Certainly. Since Gamma(x+1/2)/(sqrt(pi)*Gamma(x+1)) is strictly decreasing on ${\displaystyle (-1/2,\mathrm{\infty })}$, it has an inverse function (for this domain), meaning that ${\displaystyle f(y)=x}$ (clearly linear in x). I find it extremely unlikely that such a function can be determined explicitly though. Sławomir Biały (talk) 01:25, 10 October 2011 (UTC)

Integer Factorization is currently a subject of WikiPedia. I have determined a factoring method that is significantly different than the other methods presented so far. I have prepared an article that includes a document in Microsoft Word and a spread sheet in MicroSoft Excel. I would like to know first, where in WikiPedia do I submit my article and second, How do I include a spread sheet? I initially started to do this in "My talk" but I could not get it to accept the spread sheet so I did not complete the work. Now I am not sure that "My talk" is the right place to do this. If you could direct me to the appropriate pages or instructions, I would appreciate it. Thank you in advance. Variddell (talk) 01:16, 10 October 2011 (UTC)

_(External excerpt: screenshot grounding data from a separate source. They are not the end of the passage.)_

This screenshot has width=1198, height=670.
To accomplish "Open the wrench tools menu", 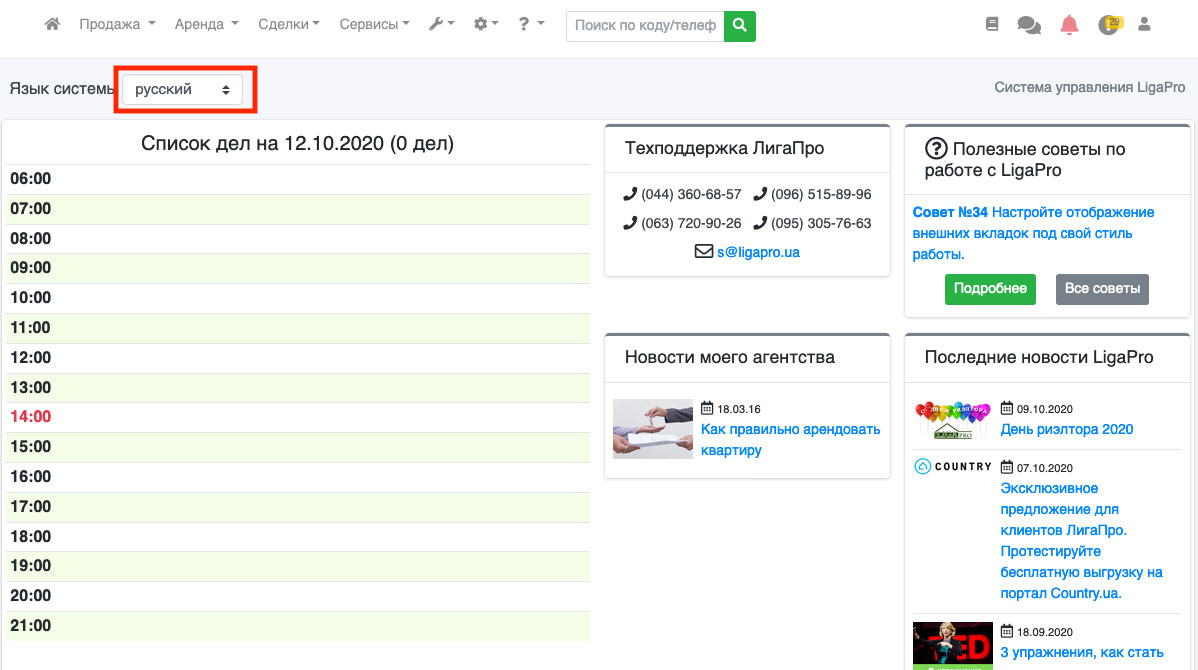I will click(x=441, y=25).
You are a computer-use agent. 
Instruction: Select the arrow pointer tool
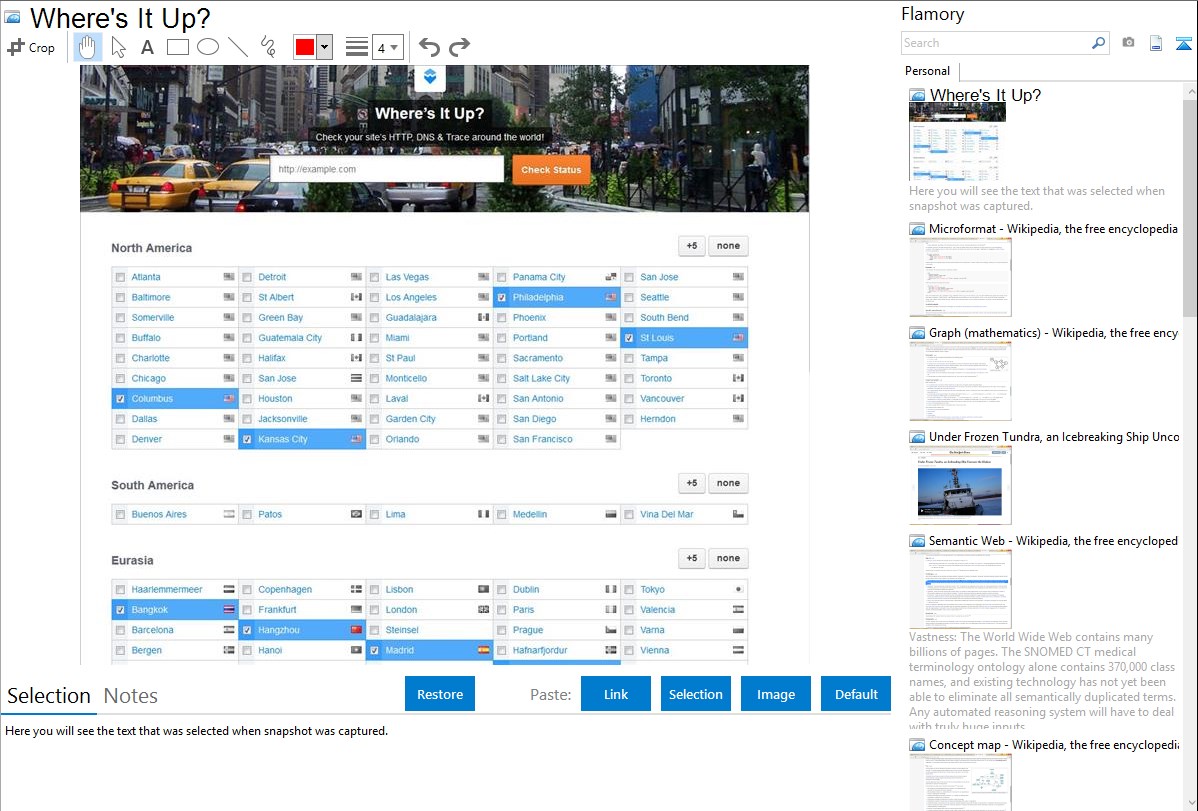click(118, 47)
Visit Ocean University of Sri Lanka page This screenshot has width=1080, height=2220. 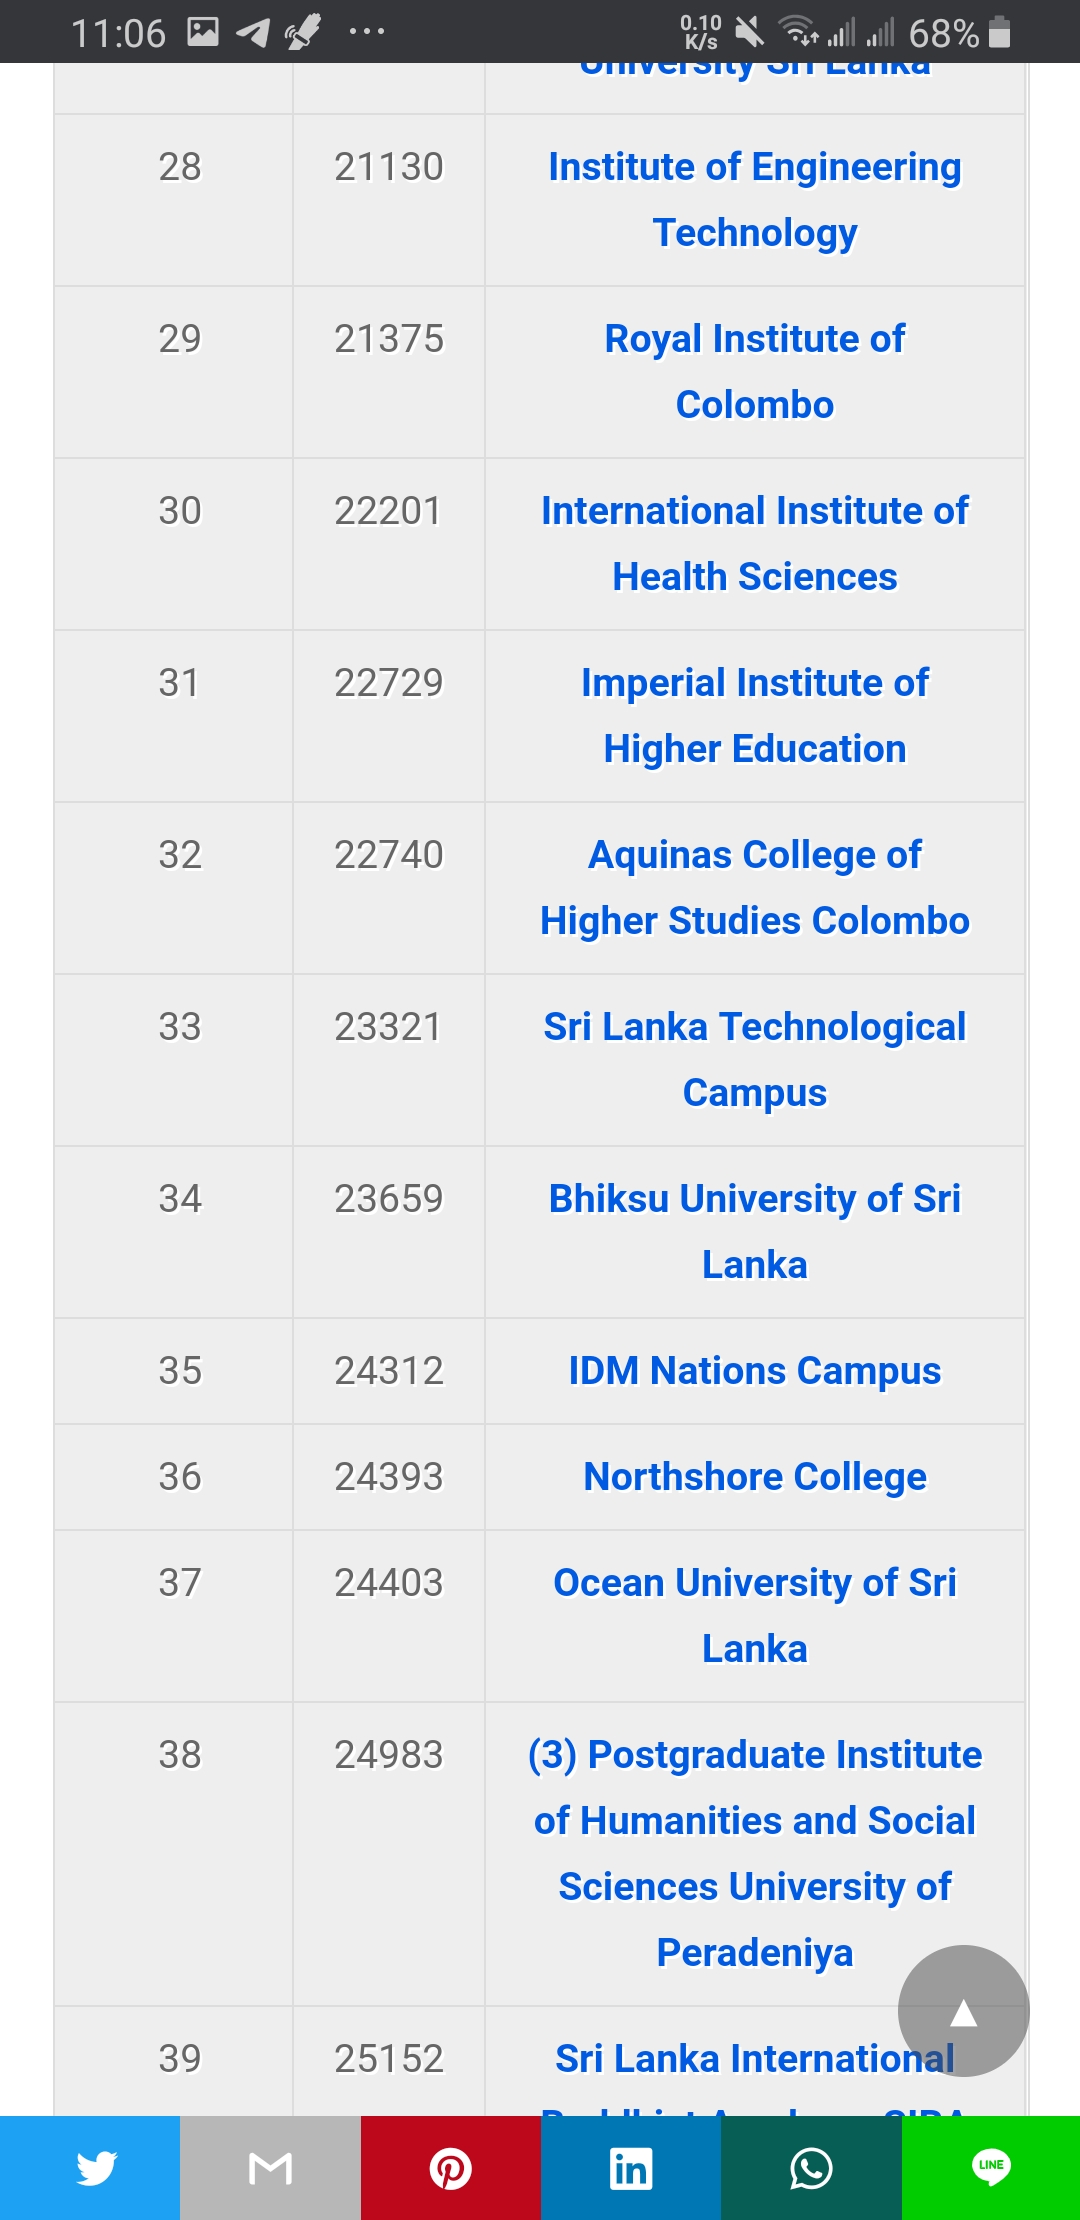(x=755, y=1616)
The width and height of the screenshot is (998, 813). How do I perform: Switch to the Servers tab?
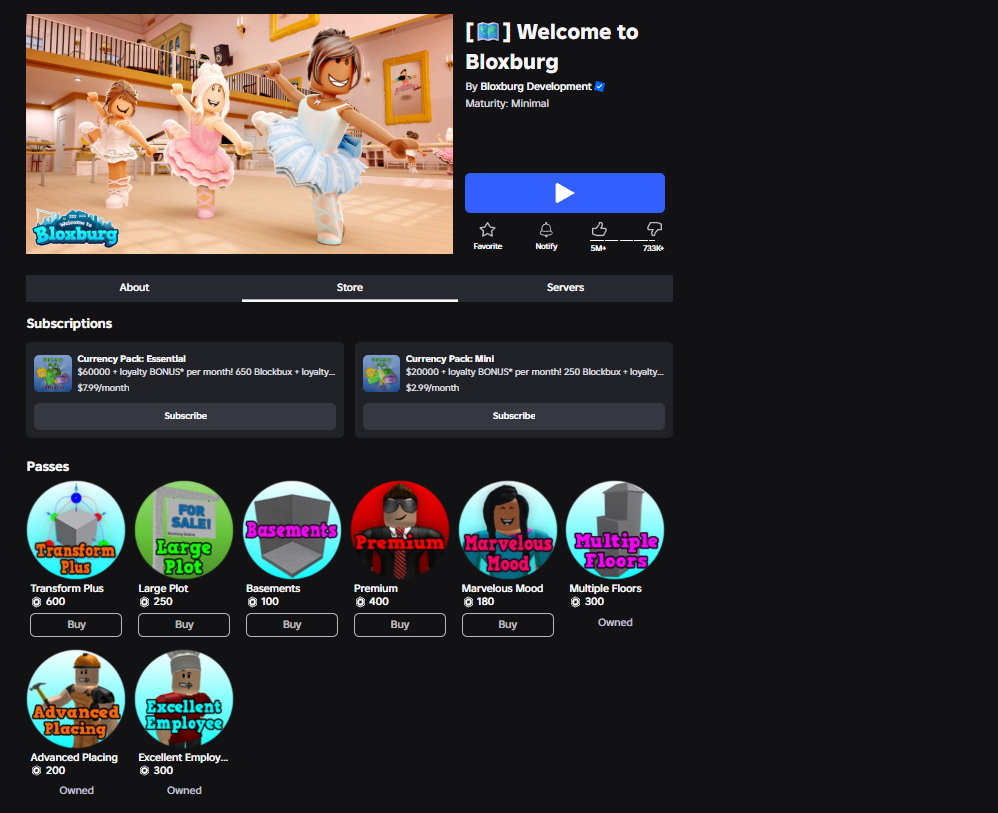pyautogui.click(x=565, y=288)
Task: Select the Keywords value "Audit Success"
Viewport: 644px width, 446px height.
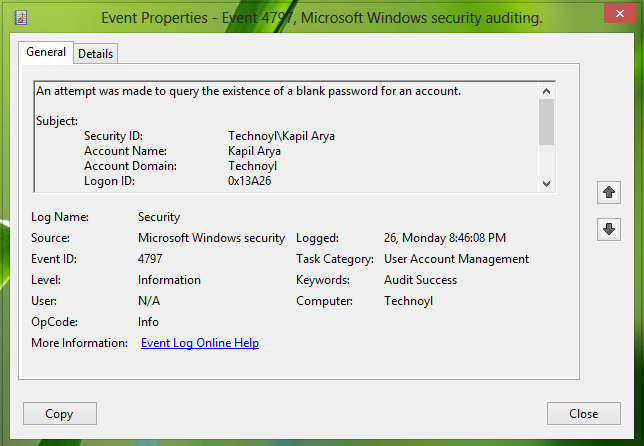Action: click(x=420, y=280)
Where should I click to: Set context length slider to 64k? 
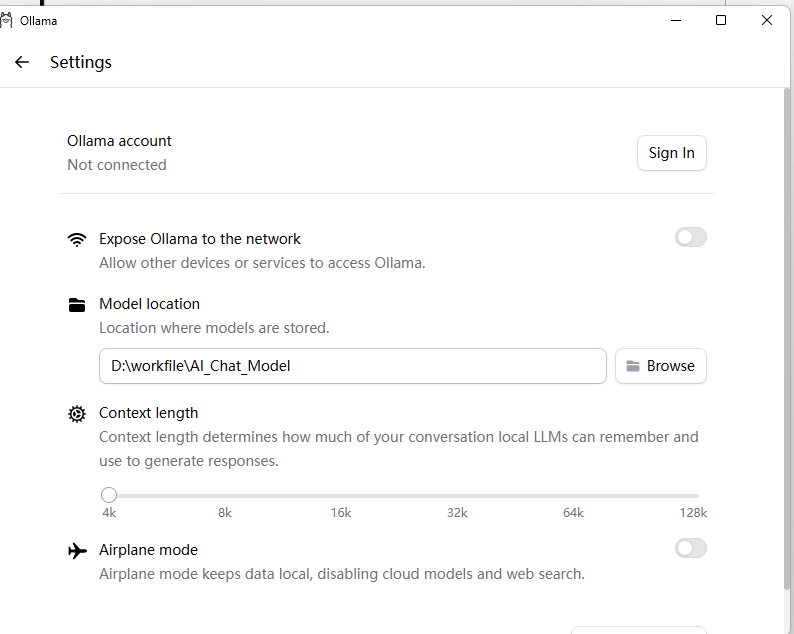point(573,496)

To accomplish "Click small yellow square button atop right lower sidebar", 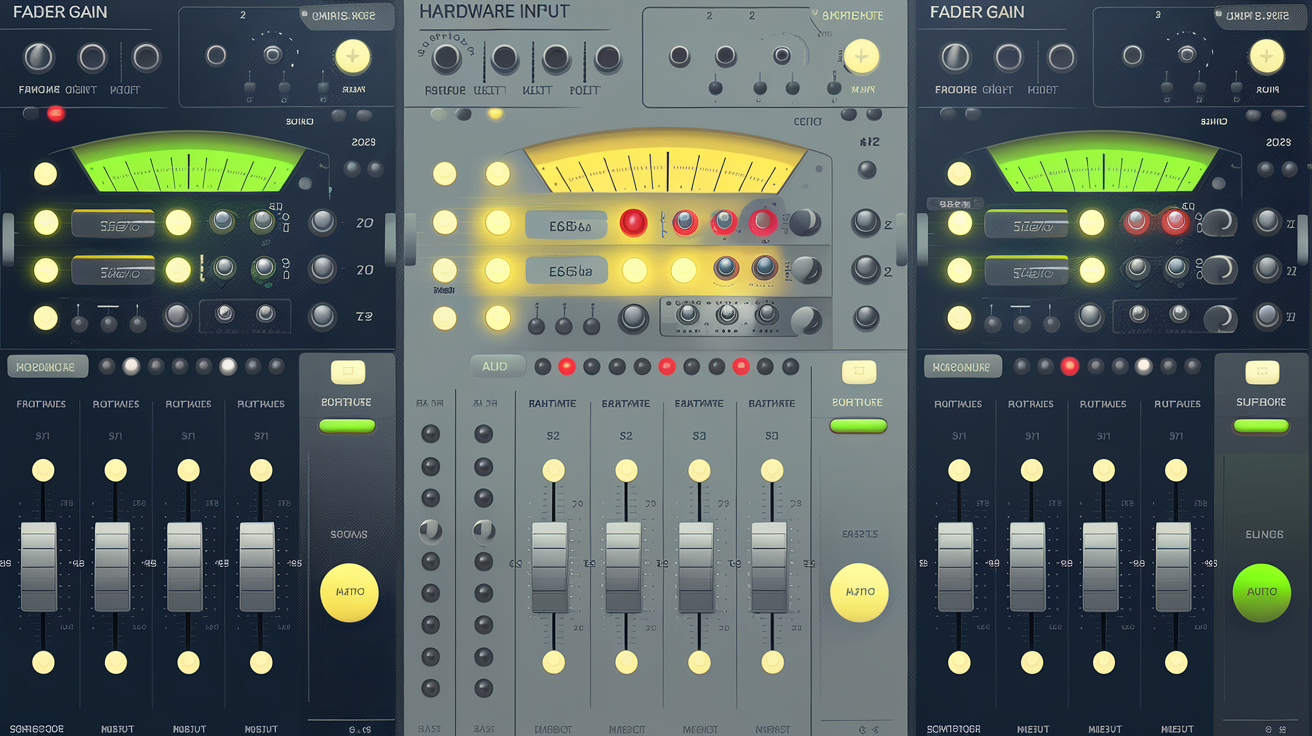I will click(1262, 373).
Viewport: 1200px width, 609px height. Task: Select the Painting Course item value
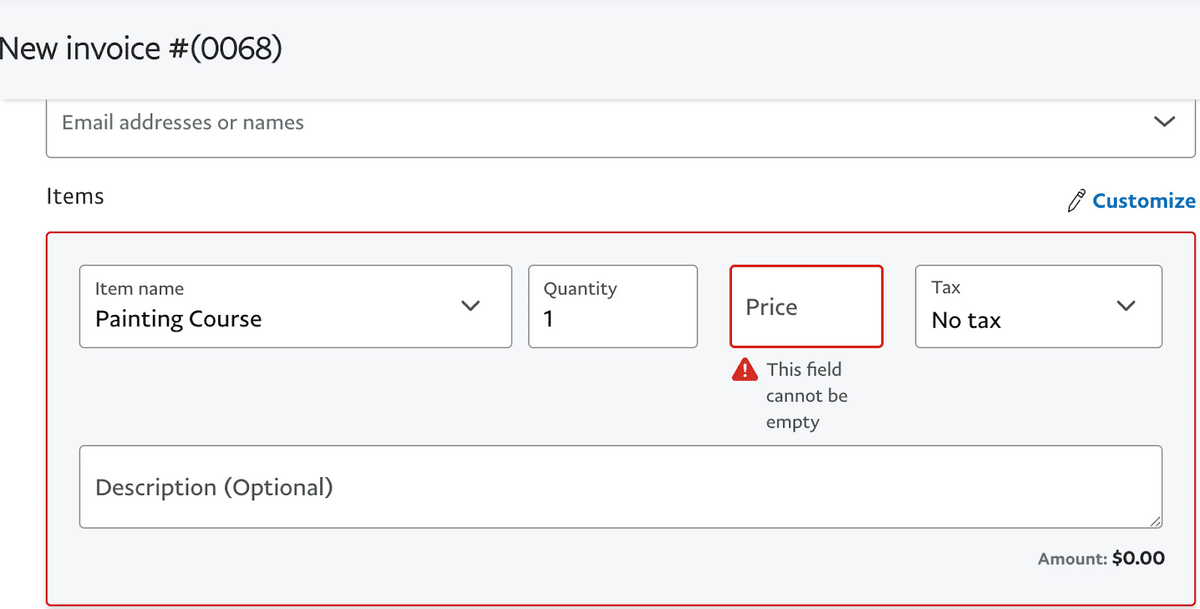pos(179,320)
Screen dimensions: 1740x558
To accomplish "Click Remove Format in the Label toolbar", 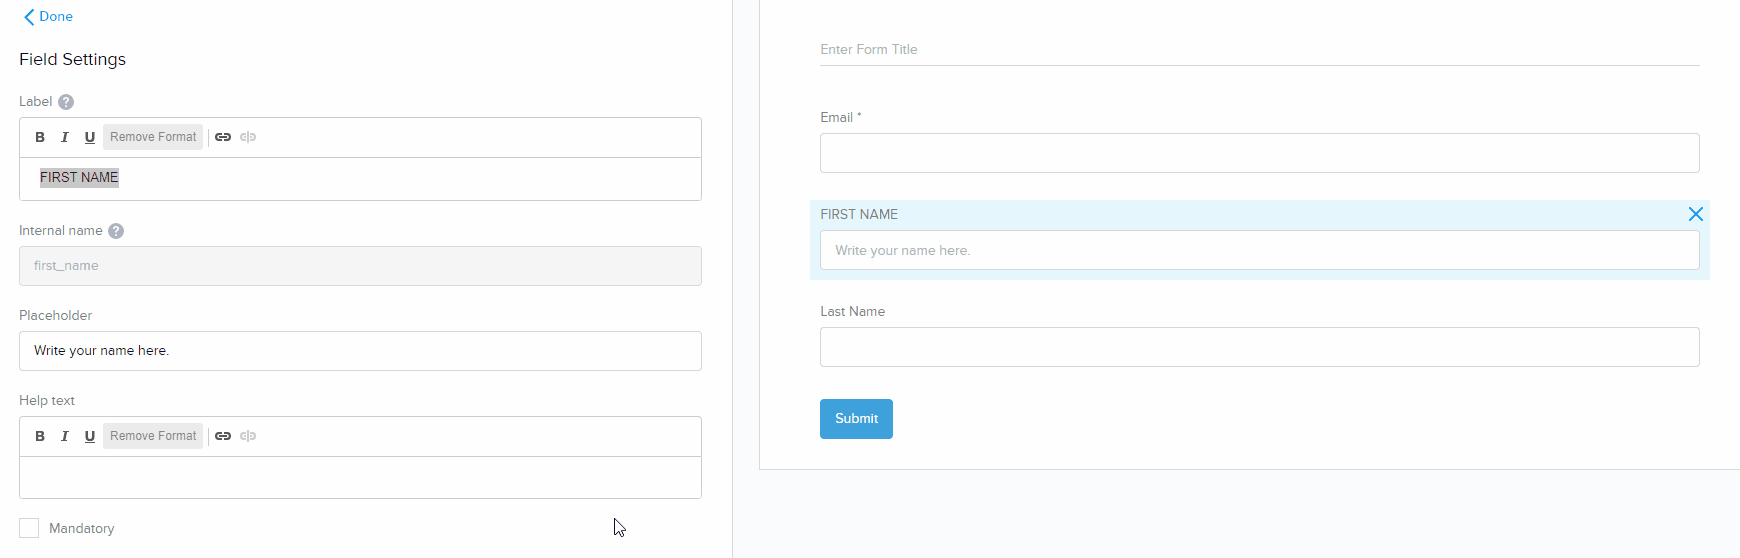I will pos(153,137).
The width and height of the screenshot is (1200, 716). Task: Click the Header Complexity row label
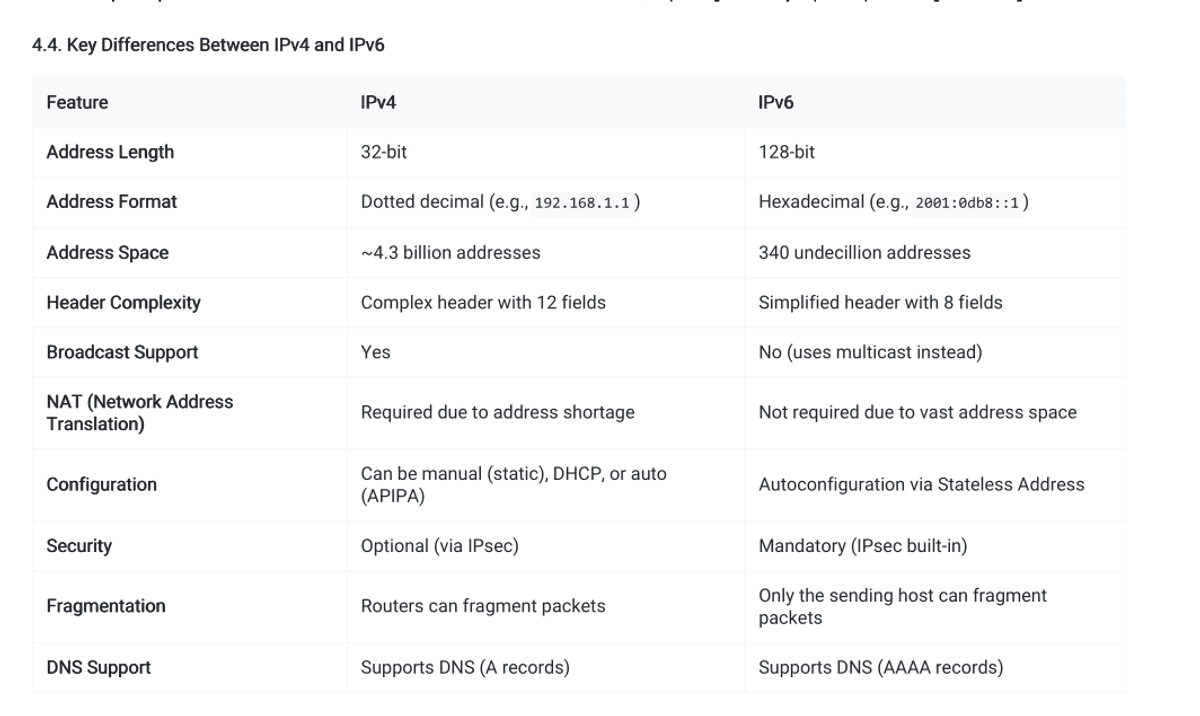pos(123,302)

It sounds as though you have some original research. Wikipedia is not the place to publish new results; Wikipedia is an encyclopedia that collects information that has already been published by reliable sources. Please see Wikipedia:No original research for more information. —Bkell (talk) 01:19, 10 October 2011 (UTC)

A better place would be a math forum like http://mymathforum.com/. What Wikipedia calls "original research" is not permitted here. CRGreathouse (t | c) 20:22, 10 October 2011 (UTC)

If ${\displaystyle A}$ is a non-diagonalizable 2 x 2 matrix, prove that there nonetheless exists a matrix ${\displaystyle P}$ such that ${\displaystyle P^{-1}AP=\left[\begin{array}{cc}\lambda & 1\\ 0& \lambda \end{array}\right]}$

${\displaystyle A}$ being non-diagonalizable means that it must have exactly 1 eigenvalue.

${\displaystyle AP=P\left[\begin{array}{cc}\lambda & 1\\ 0& \lambda \end{array}\right]}$

${\displaystyle ⟺[A{p}_1,A{p}_2]=[\lambda p_1,p_1+\lambda p_2]}$

This shows that the first column of P is an eigenvector of A if ${\displaystyle \lambda }$ is the eigenvalue, which always exists. How do I show that the other column of P always exists? Widener (talk) 04:56, 10 October 2011 (UTC)

Jordan_form#A_proof gives the proof for the general case. Or are you looking for something more elementary for this special case? -- Meni Rosenfeld (talk) 07:34, 10 October 2011 (UTC)

I suppose I am. Widener (talk) 08:02, 10 October 2011 (UTC)

You can do this using the Cayley–Hamilton theorem (which itself is straightforward to prove for the 2x2 case), giving you ${\displaystyle (A-\lambda I{)}^2=0}$. A is not diagonalizable so for some ${\displaystyle p_2}$ you have ${\displaystyle (A-\lambda I)p_2\ne 0}$. Denote ${\displaystyle p_1=(A-\lambda I)p_2}$, then ${\displaystyle (A-\lambda I)p_1=(A-\lambda I{)}^2{p}_2=0}$. ${\displaystyle p_1,p_2}$ are nonzero and one is not a multiple of the other (otherwise ${\displaystyle (A-\lambda I)p_2=0}$), so ${\displaystyle P=[p_1{p}_2]}$ satisfies the requirements. -- Meni Rosenfeld (talk) 09:29, 10 October 2011 (UTC)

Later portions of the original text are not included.